Assim, em anos eleitorais o populismo das políticas sociais ganham relevo no discurso lulista, dando a impressão de se inclinar mais à esquerda. Contudo, analisando com mais profundidade, trata-se de uma agenda que se subordina aos interesses do grande capital. O grande capital que, paradoxalmente, o lulismo tenta acanhadamente se aproximar, mas é sempre rejeitado por ele, a despeito de movimentos bissextos como na articulação de resposta ao tarifaço decretado por Trump.
O que parece um ideário é uma nexo ao modelo de gestão do Estado lulista: não projeta uma nação, um país, mas alinha políticas sociais de alto impacto eleitoral.
No debate que se seguiu no grupo de WhatsApp, o baiano André Bittencourt citou três autores que contribuiriam neste diagnóstico.
Citou a socióloga argentina Maristella Svampa que descreve em escala regional o que denomina de “consenso das commodities”. Na sua leitura, a ordem política, econômica e ideológica adotada na América Latina durante o boom das matérias-primas, consolidou um modelo de desenvolvimento neoextrativista e de exportação de bens primários em larga escala. Os progressismos, nas suas palavras, pactuaram com o grande capital, financiaram a inclusão com a renda do boom e distribuíram sem tocar na estrutura, até o fim de ciclo. Acontece que tal pacto criou contradições que permanecem, como os conflitos territoriais e ambientais que acabam por gerar discursos e práticas desencontradas dos governos de esquerda ou no governo lulista.
André também cita Massimo Modonesi, da Universidade Nacional Autônoma do México, denominou de revoluções passivas, ou seja, o desaparecimento do “recurso político fundamental para a história das classes subalternas: a iniciativa dos de baixo, a capacidade de organização, de mobilização e de luta”. A iniciativa viria desde cima, dos governos, que acaba por criar uma hegemonia débil e instável. Na ânsia de garantir margem de manobra para governar, as cúpulas – ou elites – partidárias das esquerdas ou lulismo limite qualquer movimento de participação ou “formação de poder popular ou de contrapoderes pelos de baixo”.
Neste caso, o lulismo teria dificuldades para governar ou governa como realmente deseja? Os solavancos e disputas que travam seus projetos no Congresso Nacional conformariam um recuo programático do lulismo no governo ou seria justamente a lógica de disputa limitada ao campo institucional que desenhou para si?

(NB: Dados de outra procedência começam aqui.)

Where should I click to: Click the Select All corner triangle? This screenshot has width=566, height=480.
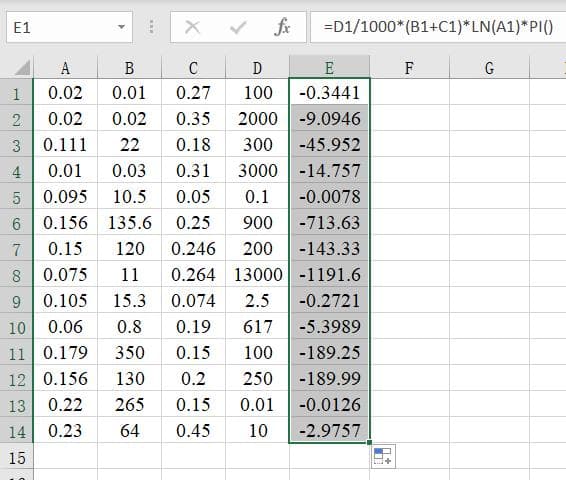(22, 68)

Porque sem relações fluidas e intensas com a base social que o elege, o período seguinte às eleições passa a ser o de apresentação de agendas negociadas com forças políticas não alinhadas, acenos ao empresariado, controle dos gastos públicos, acenos ao empresariado com controle inflacionário e política fiscal. É como se a aparente tática de negociação permanente fosse mesmo a estratégia.
Neste caso, as tensões, agruras e jogadas de xadrez diárias seriam o “leitmotiv” da ordem lulista.
Enfim, trata-se de uma ordem política, social e econômica. Não é um projeto de sociedade, mas uma forma de gerir o Estado. Talvez, daí venha sua longevidade.